- _TASK DIRECTIONS_
Please set down each of the lines below once more, exactly, omitting all pictures.

*** RECORDED DATA ***

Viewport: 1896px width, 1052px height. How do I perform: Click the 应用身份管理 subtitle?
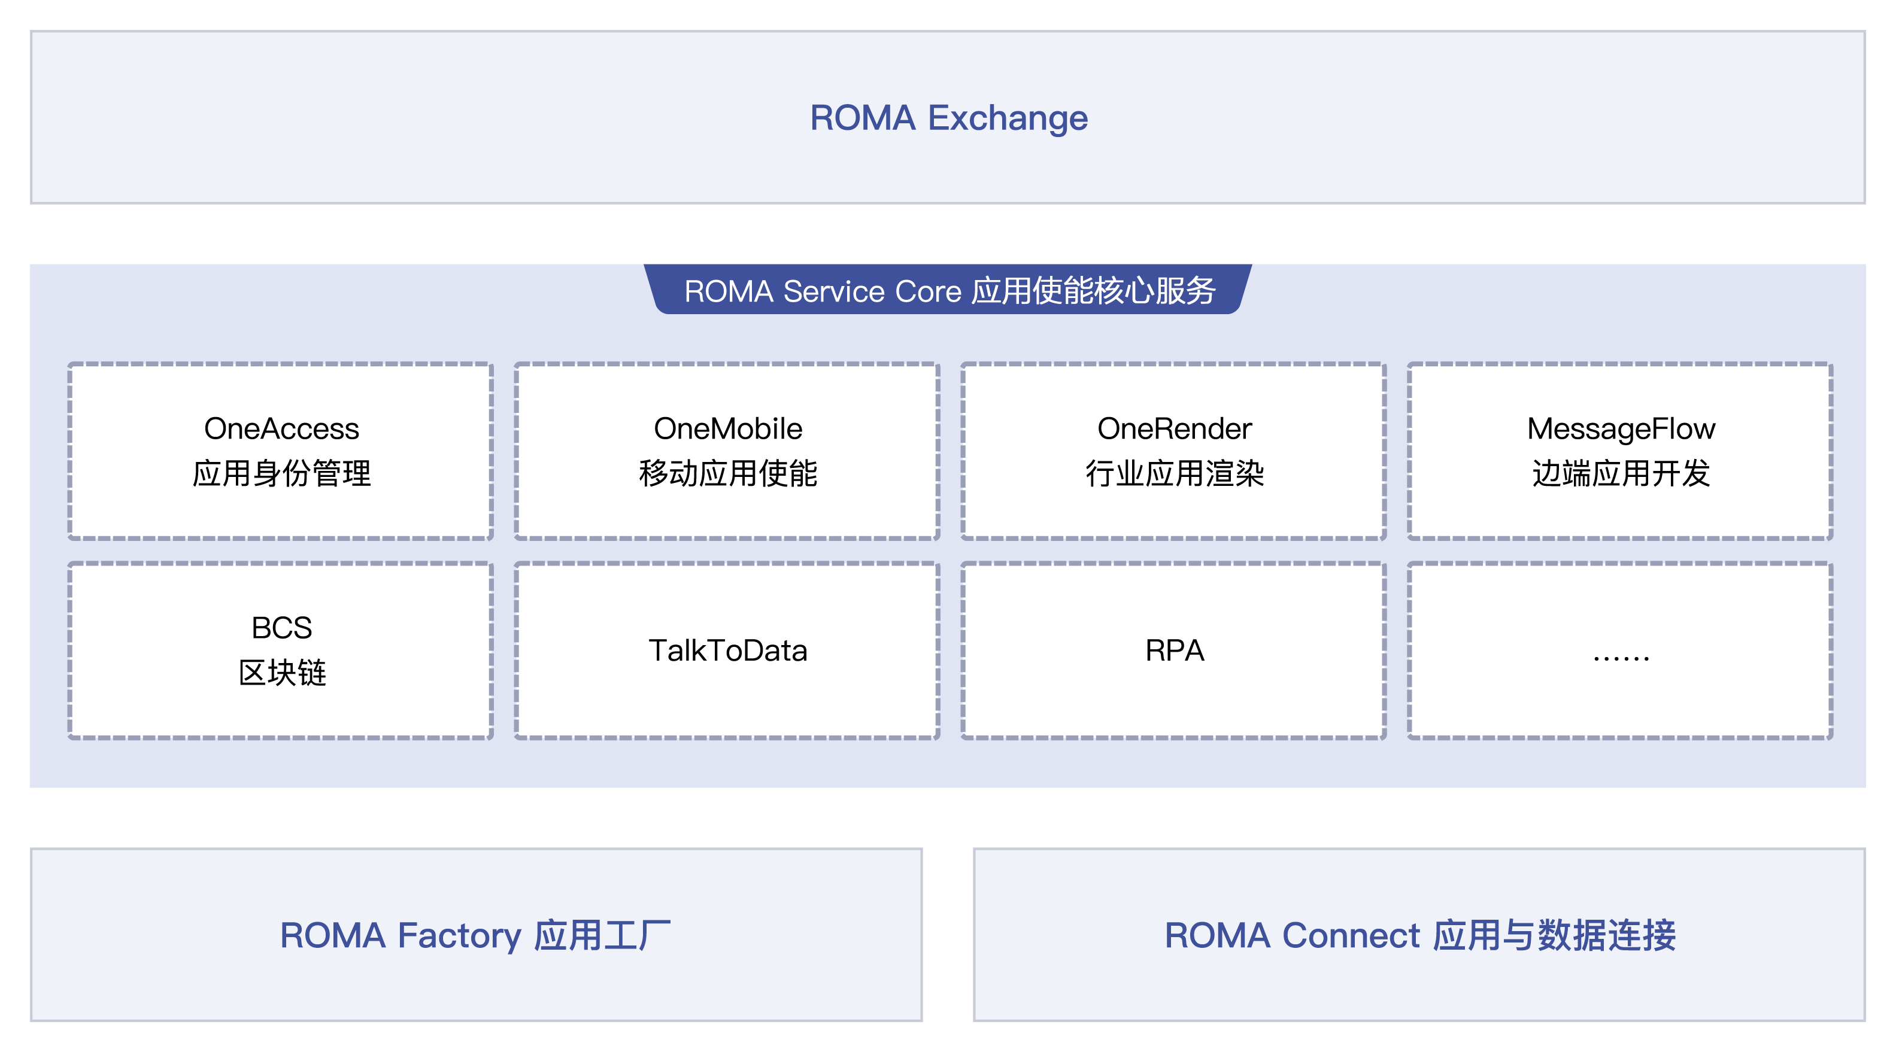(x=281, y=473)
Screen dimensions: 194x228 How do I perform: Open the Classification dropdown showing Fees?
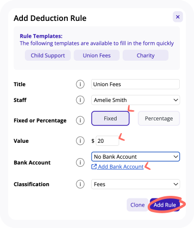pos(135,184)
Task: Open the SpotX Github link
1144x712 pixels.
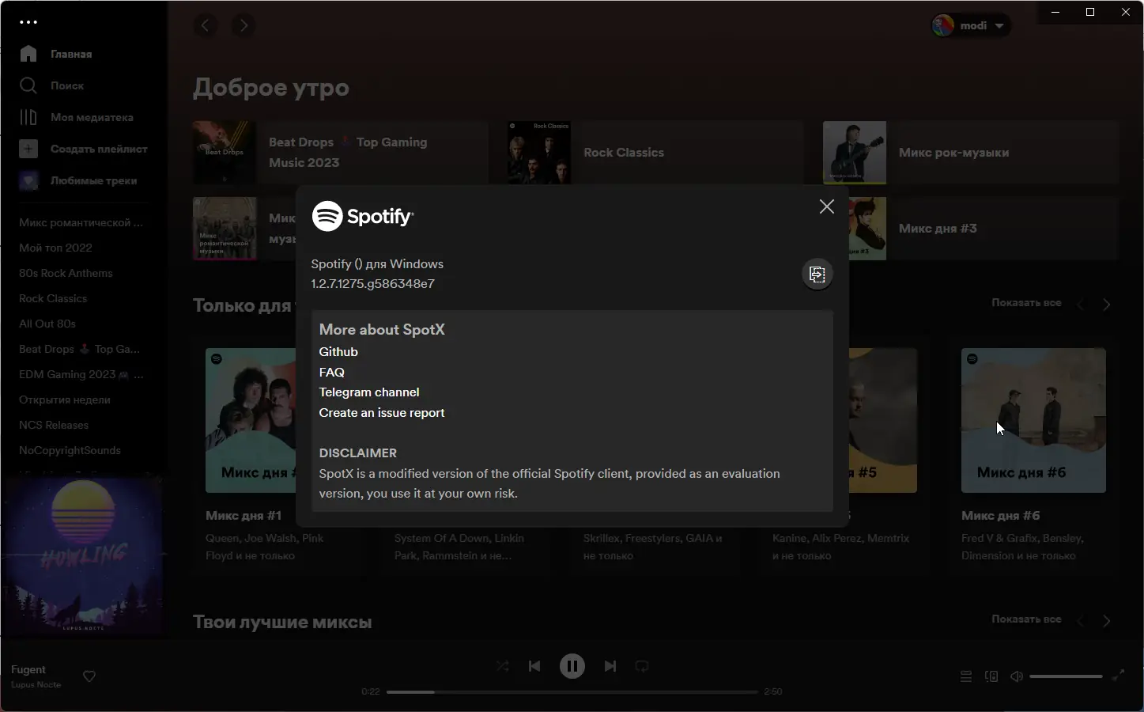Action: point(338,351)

***

- _SOLUTION BELOW_
Viewport: 1896px width, 1052px height. How do I perform: Click the 应用身份管理 subtitle?
(x=281, y=473)
Screen dimensions: 194x228 How do I perform: Open the Classification dropdown showing Fees?
pos(135,184)
Task: Open the SpotX Github link
1144x712 pixels.
Action: point(338,351)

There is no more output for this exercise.